Originally introduced in A Link to the Past, the dungeon’s item is the Pegasus Boots. While the faster travel the boots provide are a welcome change of pace, their lengthy charge-up combined with losing momentum across Link’s Awakening’s particularly small screens make them less powerful than they used to feel. Despite these caveats, they offer an often helpful speed boost and are particularly enjoyable when used in combination with Roc’s Feather to hop across especially long gaps (though this fantastic mechanic could have been more elegantly taught).
Key Cavern is home to a measly seven enemies, four of which were in past dungeons (Keese, Stalfos, Vacuum Mouth, and Zol). Two of the three new enemies are Red and Green Bombites, the first of which rapidly bounces about upon being hit and the second of which chases Link and explores on a timer. Both are clever concepts in need of refinement, as their timing and speed feel haphazard. The final new enemy is the Pairodds, which teleport and fire projectiles. Though they can be enjoyable in rooms with tossable bottles or certain moving floor layouts that give observant players an upper hand, they are more often vexing and repetitive. In general, the enemies in Key Cavern are ambitious but subpar, lacking thematic connection and in need of minor tweaking.
The Dodongo Snakes mini-bosses look like strung-together billiard balls that move like inchworms. Since they don’t have any attacks, the only challenge comes in dropping bombs in their mouths — bombs the player may run out of. A game of attrition rather than strategy, the fight against these Snakes is not so much a fight than an exercise in inventory management. Fortunately, the main boss, Slime Eye, puts up more of a fight. Demanding the player split the eye into halves with the Pegasus Boots, the battle makes decent use of the dungeon’s item and asks for fairly nimble reflexes. Still, the fight is short, lacking in depth after its first short phase, and conveys little sense of character or thematic consistency with the dungeon outside of its supposed sliminess.

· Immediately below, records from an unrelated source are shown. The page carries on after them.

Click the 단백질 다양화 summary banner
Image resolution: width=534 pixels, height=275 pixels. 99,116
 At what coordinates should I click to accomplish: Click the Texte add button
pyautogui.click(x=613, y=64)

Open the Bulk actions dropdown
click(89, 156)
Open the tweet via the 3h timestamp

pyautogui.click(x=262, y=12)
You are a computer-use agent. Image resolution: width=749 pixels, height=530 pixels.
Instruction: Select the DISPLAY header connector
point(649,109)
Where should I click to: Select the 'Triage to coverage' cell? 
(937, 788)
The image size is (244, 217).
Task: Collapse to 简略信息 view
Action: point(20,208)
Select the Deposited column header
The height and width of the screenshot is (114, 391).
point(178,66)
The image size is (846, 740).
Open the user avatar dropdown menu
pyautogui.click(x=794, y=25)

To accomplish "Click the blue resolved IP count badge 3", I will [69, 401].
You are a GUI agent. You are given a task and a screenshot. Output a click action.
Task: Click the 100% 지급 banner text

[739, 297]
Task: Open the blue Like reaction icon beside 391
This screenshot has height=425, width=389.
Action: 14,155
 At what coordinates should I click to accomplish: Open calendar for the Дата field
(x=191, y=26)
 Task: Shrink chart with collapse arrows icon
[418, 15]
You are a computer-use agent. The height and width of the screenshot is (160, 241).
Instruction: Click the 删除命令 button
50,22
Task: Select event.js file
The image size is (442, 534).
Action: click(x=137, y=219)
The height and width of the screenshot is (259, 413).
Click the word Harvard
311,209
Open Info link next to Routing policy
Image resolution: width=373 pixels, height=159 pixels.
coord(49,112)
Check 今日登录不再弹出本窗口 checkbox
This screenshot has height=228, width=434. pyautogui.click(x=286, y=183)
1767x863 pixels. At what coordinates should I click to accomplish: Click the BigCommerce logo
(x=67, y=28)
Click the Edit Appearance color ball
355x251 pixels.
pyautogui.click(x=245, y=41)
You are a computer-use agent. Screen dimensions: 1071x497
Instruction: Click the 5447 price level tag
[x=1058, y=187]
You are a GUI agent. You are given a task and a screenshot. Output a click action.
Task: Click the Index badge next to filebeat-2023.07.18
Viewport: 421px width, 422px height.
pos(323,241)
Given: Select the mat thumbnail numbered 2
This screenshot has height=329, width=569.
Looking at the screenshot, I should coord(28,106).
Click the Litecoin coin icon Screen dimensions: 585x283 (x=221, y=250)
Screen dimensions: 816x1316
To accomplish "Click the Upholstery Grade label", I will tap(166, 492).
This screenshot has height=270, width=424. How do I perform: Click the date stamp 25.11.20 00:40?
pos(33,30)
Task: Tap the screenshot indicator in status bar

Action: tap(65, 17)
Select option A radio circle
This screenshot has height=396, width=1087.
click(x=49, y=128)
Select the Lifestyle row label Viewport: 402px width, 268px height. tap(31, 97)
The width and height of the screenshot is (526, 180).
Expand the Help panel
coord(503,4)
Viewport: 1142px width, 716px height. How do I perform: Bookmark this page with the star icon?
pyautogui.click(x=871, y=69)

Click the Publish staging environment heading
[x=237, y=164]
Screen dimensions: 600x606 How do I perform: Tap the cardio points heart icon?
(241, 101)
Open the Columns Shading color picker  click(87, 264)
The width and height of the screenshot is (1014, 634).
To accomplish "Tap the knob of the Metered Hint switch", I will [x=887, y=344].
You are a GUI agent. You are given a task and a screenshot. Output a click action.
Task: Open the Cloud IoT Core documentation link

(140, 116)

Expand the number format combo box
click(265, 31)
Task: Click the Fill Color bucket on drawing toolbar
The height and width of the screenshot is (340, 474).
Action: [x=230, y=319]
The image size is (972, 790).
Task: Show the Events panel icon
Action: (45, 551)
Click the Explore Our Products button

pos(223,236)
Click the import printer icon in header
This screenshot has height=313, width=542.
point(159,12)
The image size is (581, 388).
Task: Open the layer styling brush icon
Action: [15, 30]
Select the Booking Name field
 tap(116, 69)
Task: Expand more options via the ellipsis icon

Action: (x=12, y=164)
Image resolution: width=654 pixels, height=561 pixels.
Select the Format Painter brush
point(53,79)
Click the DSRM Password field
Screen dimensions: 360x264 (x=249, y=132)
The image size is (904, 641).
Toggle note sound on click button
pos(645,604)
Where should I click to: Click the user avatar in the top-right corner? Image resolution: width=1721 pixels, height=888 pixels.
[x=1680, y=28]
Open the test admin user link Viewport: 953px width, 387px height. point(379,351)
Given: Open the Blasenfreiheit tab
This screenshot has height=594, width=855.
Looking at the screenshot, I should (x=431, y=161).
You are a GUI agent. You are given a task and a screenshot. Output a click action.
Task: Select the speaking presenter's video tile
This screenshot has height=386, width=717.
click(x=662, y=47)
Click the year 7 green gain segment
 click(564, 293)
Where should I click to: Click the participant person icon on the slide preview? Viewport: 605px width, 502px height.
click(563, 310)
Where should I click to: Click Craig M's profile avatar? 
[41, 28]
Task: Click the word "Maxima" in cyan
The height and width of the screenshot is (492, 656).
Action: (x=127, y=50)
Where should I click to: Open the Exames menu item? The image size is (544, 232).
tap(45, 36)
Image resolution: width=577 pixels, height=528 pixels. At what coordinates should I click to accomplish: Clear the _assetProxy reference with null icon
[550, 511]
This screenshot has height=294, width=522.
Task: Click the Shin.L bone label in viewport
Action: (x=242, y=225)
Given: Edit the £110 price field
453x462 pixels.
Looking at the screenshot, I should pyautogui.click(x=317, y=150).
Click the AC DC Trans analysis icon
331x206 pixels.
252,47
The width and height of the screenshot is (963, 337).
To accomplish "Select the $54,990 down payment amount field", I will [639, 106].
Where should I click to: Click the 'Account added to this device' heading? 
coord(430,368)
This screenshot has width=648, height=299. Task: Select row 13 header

Key Cavern is a flawed but ambitious space that might be the game’s most defining dungeon so far. Featuring a relatively complex layout including many branching paths and a plethora of keys and locked doors, the dungeon makes the most of its tidy stature by asking the player to make multiple trips through it in order to unearth all its secrets. While this is a shrewd design decision seen throughout several of the game’s dungeons, Key Cavern falls a little flat when it comes to its enemies and puzzle design, which generally feel rough around the edges and less nuanced than those of past dungeons. Still, its comparative complexity and thorough integration of its theme make for a dungeon where no space goes wasted despite many dead ends.